• **WHAT TO PRODUCE**:
Quote the lines from the line holding "icon beside Literals" to the very end of the listing, exactly, and no others.

• **RECORDS SHOWN**:

+ + + +

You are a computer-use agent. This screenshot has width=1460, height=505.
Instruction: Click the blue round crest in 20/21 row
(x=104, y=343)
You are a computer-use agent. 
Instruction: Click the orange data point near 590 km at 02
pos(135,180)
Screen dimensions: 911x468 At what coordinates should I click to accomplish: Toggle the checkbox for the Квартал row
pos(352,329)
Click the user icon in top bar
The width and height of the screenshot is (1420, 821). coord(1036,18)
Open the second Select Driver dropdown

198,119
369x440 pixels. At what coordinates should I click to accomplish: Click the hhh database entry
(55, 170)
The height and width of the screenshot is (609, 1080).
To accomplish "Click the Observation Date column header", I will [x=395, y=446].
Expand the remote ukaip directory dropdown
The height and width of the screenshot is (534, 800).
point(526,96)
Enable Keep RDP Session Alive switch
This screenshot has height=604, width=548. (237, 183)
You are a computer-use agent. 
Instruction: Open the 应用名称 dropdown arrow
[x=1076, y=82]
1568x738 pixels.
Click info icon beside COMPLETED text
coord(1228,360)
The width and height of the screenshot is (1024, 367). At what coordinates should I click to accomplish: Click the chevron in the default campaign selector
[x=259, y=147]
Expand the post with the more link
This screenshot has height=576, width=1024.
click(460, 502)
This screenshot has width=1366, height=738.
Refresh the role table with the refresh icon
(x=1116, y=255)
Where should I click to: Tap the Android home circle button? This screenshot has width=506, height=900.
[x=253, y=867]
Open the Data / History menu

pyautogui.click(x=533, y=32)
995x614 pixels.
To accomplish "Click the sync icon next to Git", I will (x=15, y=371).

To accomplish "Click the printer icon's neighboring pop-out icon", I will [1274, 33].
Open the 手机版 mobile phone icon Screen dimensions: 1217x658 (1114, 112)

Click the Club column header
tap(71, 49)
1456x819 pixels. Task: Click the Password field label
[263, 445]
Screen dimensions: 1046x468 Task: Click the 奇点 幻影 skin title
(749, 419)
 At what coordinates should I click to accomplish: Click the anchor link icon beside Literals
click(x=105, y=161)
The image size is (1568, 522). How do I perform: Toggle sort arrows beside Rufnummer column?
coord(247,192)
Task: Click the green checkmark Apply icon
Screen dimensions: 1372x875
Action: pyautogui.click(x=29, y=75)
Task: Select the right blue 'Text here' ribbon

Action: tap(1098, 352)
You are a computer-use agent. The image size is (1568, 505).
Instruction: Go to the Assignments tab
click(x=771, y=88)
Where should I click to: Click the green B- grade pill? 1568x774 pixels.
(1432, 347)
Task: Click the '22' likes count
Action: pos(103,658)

+ + + +

• **YOUR RESPONSE**:
 At what coordinates should I click to accomplish: Click the anchor link icon beside Literals
click(x=105, y=161)
The image size is (1568, 522). How do I perform: Toggle sort arrows beside Rufnummer column?
coord(247,192)
Task: Click the green checkmark Apply icon
Screen dimensions: 1372x875
Action: pyautogui.click(x=29, y=75)
Task: Select the right blue 'Text here' ribbon

Action: tap(1098, 352)
You are a computer-use agent. The image size is (1568, 505).
Instruction: Go to the Assignments tab
click(x=771, y=88)
Where should I click to: Click the green B- grade pill? 1568x774 pixels.
(1432, 347)
Task: Click the '22' likes count
Action: pos(103,658)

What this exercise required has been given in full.